-- Opening Marker --

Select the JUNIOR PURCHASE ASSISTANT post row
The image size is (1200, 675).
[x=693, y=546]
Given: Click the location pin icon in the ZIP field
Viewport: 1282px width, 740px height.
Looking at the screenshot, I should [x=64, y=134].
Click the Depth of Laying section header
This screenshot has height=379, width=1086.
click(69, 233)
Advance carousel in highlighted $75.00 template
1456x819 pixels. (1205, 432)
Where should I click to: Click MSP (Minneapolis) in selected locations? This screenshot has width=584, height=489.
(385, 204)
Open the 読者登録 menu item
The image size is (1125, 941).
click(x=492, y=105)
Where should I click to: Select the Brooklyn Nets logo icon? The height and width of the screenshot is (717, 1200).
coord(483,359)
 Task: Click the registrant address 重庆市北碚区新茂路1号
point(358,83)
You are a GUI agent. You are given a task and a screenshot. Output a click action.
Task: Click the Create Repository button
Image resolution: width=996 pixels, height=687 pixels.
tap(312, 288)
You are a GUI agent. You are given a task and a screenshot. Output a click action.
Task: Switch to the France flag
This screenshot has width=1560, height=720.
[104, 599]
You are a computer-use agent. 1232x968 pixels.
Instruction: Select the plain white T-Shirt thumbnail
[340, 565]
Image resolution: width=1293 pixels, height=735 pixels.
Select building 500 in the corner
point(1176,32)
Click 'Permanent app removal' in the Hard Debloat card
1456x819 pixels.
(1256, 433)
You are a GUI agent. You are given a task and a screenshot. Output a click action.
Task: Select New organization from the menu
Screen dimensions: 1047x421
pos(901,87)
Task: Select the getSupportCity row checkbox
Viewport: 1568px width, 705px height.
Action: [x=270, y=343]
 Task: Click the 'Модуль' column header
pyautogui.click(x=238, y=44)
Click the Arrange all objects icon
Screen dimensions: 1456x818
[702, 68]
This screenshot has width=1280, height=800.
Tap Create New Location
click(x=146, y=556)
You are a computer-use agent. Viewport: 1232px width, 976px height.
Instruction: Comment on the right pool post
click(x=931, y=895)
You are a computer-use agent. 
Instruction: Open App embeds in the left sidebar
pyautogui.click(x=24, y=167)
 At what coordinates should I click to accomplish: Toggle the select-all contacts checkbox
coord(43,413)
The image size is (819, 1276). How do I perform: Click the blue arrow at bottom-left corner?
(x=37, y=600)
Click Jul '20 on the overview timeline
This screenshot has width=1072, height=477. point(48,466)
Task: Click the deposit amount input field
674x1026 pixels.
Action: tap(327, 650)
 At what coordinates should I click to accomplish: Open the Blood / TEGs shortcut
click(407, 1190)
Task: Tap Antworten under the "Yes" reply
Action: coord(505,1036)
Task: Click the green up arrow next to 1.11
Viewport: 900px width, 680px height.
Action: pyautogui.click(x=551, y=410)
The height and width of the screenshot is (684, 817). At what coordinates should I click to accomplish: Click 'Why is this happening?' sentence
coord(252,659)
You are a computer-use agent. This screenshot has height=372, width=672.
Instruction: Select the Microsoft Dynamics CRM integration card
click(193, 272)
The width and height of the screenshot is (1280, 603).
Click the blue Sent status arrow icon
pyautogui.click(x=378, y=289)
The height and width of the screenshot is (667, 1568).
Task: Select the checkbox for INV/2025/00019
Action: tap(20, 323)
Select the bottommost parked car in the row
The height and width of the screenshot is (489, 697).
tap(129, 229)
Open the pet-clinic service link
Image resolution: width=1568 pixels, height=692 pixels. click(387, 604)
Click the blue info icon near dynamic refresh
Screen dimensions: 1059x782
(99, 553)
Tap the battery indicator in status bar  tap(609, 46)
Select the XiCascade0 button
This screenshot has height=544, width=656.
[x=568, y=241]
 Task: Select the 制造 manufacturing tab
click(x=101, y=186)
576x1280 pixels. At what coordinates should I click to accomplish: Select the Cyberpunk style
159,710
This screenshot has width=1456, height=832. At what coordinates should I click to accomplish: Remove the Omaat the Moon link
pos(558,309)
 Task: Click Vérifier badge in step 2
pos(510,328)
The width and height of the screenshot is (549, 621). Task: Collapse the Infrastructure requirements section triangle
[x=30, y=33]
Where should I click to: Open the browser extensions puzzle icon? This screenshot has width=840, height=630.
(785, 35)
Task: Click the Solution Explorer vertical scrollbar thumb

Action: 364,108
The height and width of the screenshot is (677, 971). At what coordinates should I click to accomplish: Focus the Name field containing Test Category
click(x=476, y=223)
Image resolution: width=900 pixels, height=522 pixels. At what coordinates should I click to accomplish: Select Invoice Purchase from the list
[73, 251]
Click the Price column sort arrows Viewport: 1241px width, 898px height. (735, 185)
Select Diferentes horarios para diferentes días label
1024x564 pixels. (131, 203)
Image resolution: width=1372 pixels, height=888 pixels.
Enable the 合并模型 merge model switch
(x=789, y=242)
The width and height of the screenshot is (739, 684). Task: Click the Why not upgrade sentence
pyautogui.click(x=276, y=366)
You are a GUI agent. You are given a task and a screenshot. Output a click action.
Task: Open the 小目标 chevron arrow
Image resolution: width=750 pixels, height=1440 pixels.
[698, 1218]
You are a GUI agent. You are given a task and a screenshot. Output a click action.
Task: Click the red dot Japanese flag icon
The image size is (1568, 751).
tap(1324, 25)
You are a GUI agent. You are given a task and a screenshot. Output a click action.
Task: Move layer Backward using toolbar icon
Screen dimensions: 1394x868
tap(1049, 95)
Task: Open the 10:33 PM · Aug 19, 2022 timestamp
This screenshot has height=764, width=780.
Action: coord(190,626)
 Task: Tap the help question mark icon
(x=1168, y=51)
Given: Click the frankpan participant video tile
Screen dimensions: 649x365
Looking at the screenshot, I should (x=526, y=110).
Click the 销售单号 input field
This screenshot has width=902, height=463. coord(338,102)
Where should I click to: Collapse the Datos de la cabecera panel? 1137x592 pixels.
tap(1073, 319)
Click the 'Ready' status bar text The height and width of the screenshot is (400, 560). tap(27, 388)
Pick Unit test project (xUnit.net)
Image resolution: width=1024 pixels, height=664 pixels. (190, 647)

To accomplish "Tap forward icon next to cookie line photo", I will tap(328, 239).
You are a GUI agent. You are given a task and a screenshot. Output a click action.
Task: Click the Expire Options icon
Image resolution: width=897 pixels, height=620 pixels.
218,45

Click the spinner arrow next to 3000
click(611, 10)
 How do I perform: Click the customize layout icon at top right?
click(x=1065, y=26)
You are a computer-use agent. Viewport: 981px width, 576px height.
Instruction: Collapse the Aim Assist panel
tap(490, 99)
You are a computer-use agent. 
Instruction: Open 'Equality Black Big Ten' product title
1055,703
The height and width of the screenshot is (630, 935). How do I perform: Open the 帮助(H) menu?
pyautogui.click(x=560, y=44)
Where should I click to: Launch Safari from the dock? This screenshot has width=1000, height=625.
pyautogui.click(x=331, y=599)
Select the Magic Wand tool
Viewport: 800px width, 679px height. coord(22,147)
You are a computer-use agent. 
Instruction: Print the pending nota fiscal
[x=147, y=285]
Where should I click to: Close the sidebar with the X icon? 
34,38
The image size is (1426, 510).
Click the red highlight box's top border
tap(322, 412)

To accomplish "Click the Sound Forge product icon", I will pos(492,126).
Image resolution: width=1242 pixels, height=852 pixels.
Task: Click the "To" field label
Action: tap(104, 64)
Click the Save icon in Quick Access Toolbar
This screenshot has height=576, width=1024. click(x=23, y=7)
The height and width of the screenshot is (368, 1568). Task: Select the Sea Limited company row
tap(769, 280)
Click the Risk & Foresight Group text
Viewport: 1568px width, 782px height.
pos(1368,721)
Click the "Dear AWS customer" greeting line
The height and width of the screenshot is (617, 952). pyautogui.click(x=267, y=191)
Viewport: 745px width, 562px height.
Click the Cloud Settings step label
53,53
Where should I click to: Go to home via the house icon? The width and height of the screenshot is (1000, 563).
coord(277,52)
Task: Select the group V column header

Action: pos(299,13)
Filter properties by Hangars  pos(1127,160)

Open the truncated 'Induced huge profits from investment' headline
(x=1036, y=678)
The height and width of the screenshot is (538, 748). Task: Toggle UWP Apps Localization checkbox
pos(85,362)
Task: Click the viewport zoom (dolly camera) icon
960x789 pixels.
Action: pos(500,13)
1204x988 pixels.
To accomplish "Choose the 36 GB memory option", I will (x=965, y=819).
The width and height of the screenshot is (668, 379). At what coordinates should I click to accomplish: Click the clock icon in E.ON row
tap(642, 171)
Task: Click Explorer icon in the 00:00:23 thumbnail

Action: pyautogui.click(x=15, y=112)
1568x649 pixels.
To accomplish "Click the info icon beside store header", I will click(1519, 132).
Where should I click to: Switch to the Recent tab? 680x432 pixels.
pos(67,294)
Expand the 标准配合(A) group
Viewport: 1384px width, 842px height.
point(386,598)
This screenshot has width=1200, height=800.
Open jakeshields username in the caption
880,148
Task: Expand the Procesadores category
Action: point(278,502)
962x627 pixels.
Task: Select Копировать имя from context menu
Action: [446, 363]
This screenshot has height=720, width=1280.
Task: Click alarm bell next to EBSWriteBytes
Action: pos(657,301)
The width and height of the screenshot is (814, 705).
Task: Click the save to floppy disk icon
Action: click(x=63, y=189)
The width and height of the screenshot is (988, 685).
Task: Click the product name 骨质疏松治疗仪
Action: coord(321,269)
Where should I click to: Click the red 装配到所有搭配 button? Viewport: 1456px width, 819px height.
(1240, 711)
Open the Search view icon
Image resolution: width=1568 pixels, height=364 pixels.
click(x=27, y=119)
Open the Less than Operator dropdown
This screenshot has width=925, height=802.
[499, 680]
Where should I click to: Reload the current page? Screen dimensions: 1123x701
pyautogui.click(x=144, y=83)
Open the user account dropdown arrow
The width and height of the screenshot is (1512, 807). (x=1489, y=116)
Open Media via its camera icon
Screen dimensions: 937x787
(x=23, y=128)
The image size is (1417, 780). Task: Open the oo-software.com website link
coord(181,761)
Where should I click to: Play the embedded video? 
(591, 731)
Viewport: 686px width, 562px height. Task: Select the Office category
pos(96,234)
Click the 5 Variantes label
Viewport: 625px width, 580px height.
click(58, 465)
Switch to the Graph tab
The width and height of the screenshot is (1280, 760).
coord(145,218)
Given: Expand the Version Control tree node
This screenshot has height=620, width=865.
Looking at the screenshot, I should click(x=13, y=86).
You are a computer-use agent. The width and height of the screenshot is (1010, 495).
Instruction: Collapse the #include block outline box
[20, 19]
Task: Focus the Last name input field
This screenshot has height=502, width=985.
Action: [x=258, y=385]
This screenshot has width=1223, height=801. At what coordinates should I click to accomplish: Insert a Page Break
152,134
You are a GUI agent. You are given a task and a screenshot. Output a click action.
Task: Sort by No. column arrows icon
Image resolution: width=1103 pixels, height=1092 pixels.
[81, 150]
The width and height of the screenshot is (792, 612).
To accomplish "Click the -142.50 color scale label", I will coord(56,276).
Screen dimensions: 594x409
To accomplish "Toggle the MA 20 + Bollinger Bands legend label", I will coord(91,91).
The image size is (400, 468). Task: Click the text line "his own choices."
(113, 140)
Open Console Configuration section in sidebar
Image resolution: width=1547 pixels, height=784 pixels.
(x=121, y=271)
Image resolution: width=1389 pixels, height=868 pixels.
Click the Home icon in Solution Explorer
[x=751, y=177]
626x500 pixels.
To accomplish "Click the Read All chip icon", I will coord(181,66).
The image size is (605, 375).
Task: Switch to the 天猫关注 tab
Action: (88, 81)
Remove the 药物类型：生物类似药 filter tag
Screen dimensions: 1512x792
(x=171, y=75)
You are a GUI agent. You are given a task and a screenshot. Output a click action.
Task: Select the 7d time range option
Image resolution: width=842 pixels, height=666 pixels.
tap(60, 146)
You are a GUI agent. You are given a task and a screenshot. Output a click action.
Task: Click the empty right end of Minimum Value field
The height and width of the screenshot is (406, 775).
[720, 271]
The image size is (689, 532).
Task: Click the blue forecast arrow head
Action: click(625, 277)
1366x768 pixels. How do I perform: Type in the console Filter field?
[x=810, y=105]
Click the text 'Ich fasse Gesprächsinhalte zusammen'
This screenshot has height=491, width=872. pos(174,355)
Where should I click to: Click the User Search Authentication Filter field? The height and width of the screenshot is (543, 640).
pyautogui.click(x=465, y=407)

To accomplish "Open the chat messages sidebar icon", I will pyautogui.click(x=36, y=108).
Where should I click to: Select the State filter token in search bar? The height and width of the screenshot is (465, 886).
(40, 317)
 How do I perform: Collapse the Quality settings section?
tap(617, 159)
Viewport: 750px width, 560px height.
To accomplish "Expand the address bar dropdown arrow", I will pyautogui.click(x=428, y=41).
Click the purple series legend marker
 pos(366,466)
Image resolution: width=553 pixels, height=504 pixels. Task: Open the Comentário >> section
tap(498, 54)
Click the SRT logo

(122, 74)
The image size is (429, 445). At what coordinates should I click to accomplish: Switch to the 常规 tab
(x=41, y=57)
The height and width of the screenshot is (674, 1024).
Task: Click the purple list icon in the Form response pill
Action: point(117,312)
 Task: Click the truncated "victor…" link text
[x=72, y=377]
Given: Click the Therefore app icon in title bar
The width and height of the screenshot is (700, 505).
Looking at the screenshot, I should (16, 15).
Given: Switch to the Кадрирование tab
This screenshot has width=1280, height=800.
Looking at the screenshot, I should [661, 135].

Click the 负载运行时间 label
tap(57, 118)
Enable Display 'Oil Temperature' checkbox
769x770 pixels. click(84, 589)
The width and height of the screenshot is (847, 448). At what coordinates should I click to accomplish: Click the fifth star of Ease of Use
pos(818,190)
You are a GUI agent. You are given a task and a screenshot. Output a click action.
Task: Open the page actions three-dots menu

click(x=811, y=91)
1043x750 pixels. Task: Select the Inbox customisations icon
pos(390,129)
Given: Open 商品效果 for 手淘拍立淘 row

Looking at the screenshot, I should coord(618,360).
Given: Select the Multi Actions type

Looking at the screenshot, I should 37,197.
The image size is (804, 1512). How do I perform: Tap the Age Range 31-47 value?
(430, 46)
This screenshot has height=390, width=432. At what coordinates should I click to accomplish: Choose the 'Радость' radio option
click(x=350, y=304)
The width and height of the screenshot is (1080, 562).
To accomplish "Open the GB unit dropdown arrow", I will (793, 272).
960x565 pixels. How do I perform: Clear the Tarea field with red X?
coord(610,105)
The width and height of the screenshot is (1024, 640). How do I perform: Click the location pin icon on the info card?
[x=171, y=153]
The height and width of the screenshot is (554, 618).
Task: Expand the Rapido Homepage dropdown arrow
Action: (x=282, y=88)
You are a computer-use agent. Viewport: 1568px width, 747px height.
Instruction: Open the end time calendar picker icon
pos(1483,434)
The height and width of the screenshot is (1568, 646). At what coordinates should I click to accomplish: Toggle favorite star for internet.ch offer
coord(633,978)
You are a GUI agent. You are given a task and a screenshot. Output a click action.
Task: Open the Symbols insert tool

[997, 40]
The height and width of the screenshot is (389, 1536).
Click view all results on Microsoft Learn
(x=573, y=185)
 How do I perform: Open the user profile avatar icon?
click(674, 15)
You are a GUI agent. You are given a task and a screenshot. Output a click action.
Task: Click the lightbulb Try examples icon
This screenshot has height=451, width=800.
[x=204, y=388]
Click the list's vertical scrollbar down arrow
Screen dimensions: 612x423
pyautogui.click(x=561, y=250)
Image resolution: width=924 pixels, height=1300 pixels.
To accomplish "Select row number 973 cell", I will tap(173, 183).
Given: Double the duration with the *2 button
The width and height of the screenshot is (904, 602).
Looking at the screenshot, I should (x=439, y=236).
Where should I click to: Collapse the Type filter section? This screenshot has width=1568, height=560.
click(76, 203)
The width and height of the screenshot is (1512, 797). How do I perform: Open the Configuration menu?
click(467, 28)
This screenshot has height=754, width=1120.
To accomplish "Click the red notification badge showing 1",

-- Closing Marker --

About this task:
Exactly the lines above from the one with "Click the red highlight box's top border" to the one with "Viewport: 745px width, 562px height.", both included, are to be quoted; leave the rest out.

Solved exercise:
Click the red highlight box's top border
tap(322, 412)

To accomplish "Click the Sound Forge product icon", I will pos(492,126).
Image resolution: width=1242 pixels, height=852 pixels.
Task: Click the "To" field label
Action: tap(104, 64)
Click the Save icon in Quick Access Toolbar
This screenshot has height=576, width=1024. click(x=23, y=7)
The height and width of the screenshot is (368, 1568). Task: Select the Sea Limited company row
tap(769, 280)
Click the Risk & Foresight Group text
Viewport: 1568px width, 782px height.
pos(1368,721)
Click the "Dear AWS customer" greeting line
The height and width of the screenshot is (617, 952). pyautogui.click(x=267, y=191)
Viewport: 745px width, 562px height.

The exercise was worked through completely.